GE certainly knows which way the wind is blowing. As it dramatically transforms itself, its laser-sharp focus on green energy isn’t just restricted to its global operations but also extends to India. At the centre of GE’s green energy strategy is the hybrid technology developed by wind energy researchers at the conglomerate’s John F. Welch Technology Center in Bengaluru. Though tasked with the job of redefining “what is possible in the future of power, aviation, renewables and healthcare”, the centre’s bragging rights are reserved for renewable energy. Here, some 5,300 technologists and engineers from different disciplines busy themselves solving some of the toughest energy problems faced by their customers. And as the world turns to renewable energy to combat climate change, GE India has installed 6,764 gigawatt hours of wind energy in the past five years.

Why is GE placing a premium on hybrid technology? It’s not just because of its potential to disrupt the renewable energy space, but also because it allows the organisation to create a new business division that can become a profit centre in the near future. “The future of renewables will not just be about extracting the maximum energy either from wind, solar, or hydroelectric projects, but also about using the potential of hybrid technology,” says 59-year-old Vishal Wanchoo, president and CEO of GE South Asia.

But what exactly is this hybrid technology? Wanchoo, an alumnus of IIT Delhi, says hybrid technology makes renewable power available 24x7 to a grid through different combinations—solar and wind, wind and hydro, hydro and solar, with storage if required—to be managed by intelligent control systems. It is a proprietary technology that has been patented by GE India and is touted to be the next big thing in the wind energy space. Hybrid technology could be a major driver for India’s green energy goals. Co-locating wind turbines and solar panels in a single plot where there is abundant sun and wind, using intelligent control systems to convert the alternating current of wind and the direct current of solar into common electrons to be evacuated through a single transmission line to the grid, is perhaps the best solution for India to meet its renewable power target of 175 gigawatt (GW) by 2022. “Since many parts of India are blessed with both wind and solar energy, the two energy sources can be made to complement each other,” says Danielle Merfeld, chief technology officer of GE Renewable Energy. The good news is that the share of renewables in total electricity supply jumped to 7.8% in FY18 from 5.5% a couple of years ago, according to a recent report on renewables by the Centre for Science and Environment.

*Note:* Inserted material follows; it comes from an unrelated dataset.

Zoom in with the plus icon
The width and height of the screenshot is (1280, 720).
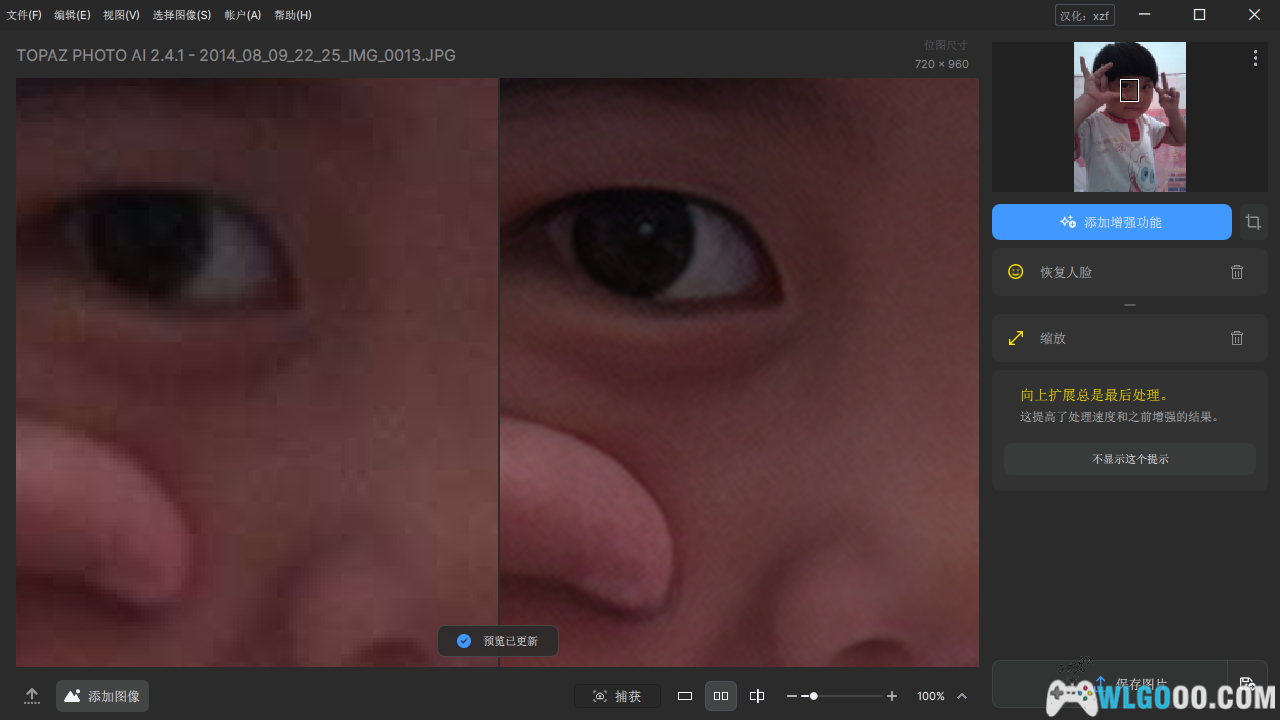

Wanchoo says this technology is a game changer in terms of reducing the country’s carbon footprint and is ready to be exported to other nations which like India suffer from two limitations—low wind speeds and scarcity of land. Low wind speed nations are those with wind speeds of 6-7 metres a second through the year. In contrast, in Europe it is 10 m/s, while it is 8-9 m/s in most parts of the U.S.

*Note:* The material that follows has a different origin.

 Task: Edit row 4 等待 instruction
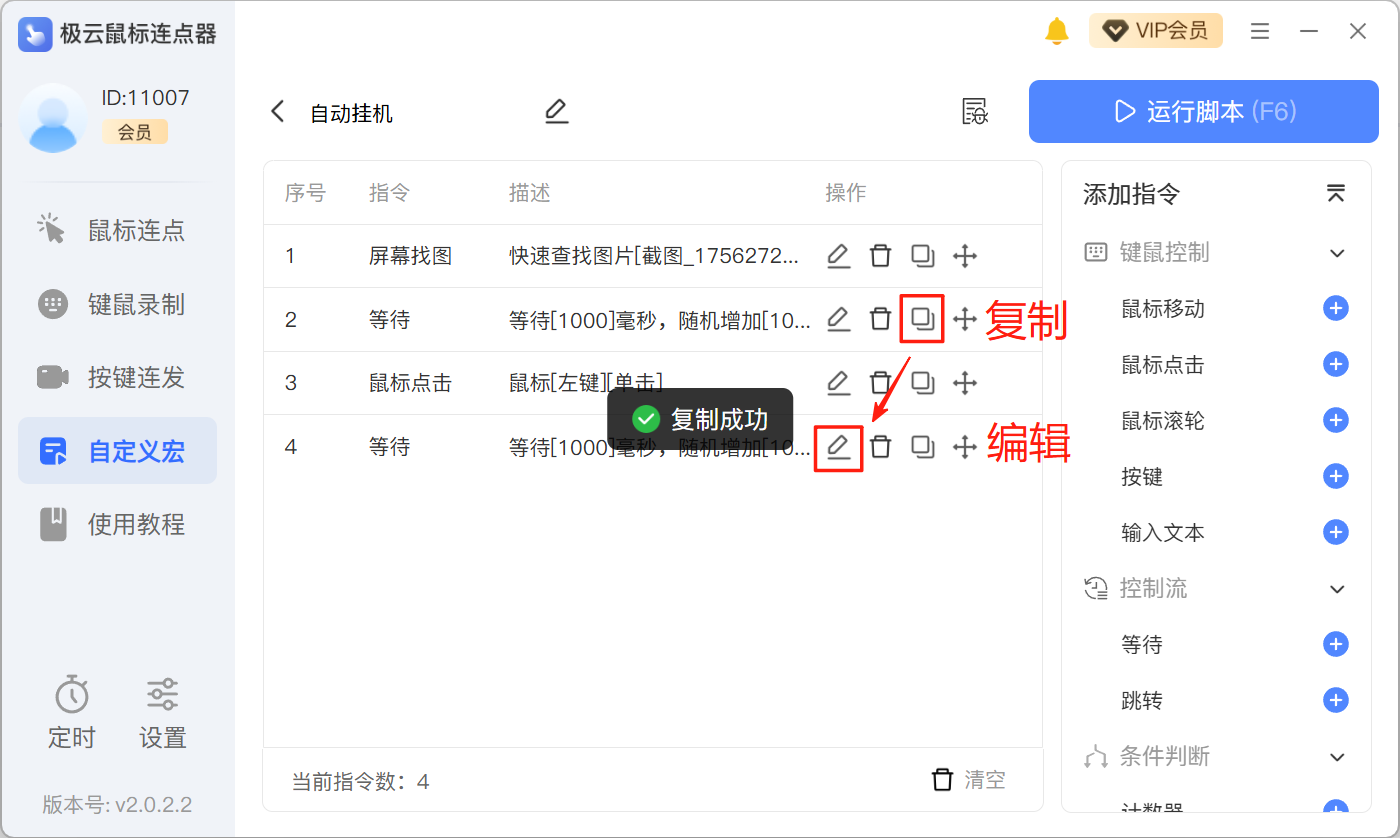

With fossil fuels set to run out in the next 100 years, nations are betting big on green energy. At the Paris Agreement, India committed that 40% of its power capacity would be based on non-fossil fuel sources—which includes nuclear energy and hydropower—by 2030. No surprise then that the government’s subsidy for renewable energy has grown almost sixfold, from ₹2,608 crore in FY14 to ₹15,040 crore in FY17, according to an International Institute for Sustainable Development report on India’s fossil fuels and renewable energy.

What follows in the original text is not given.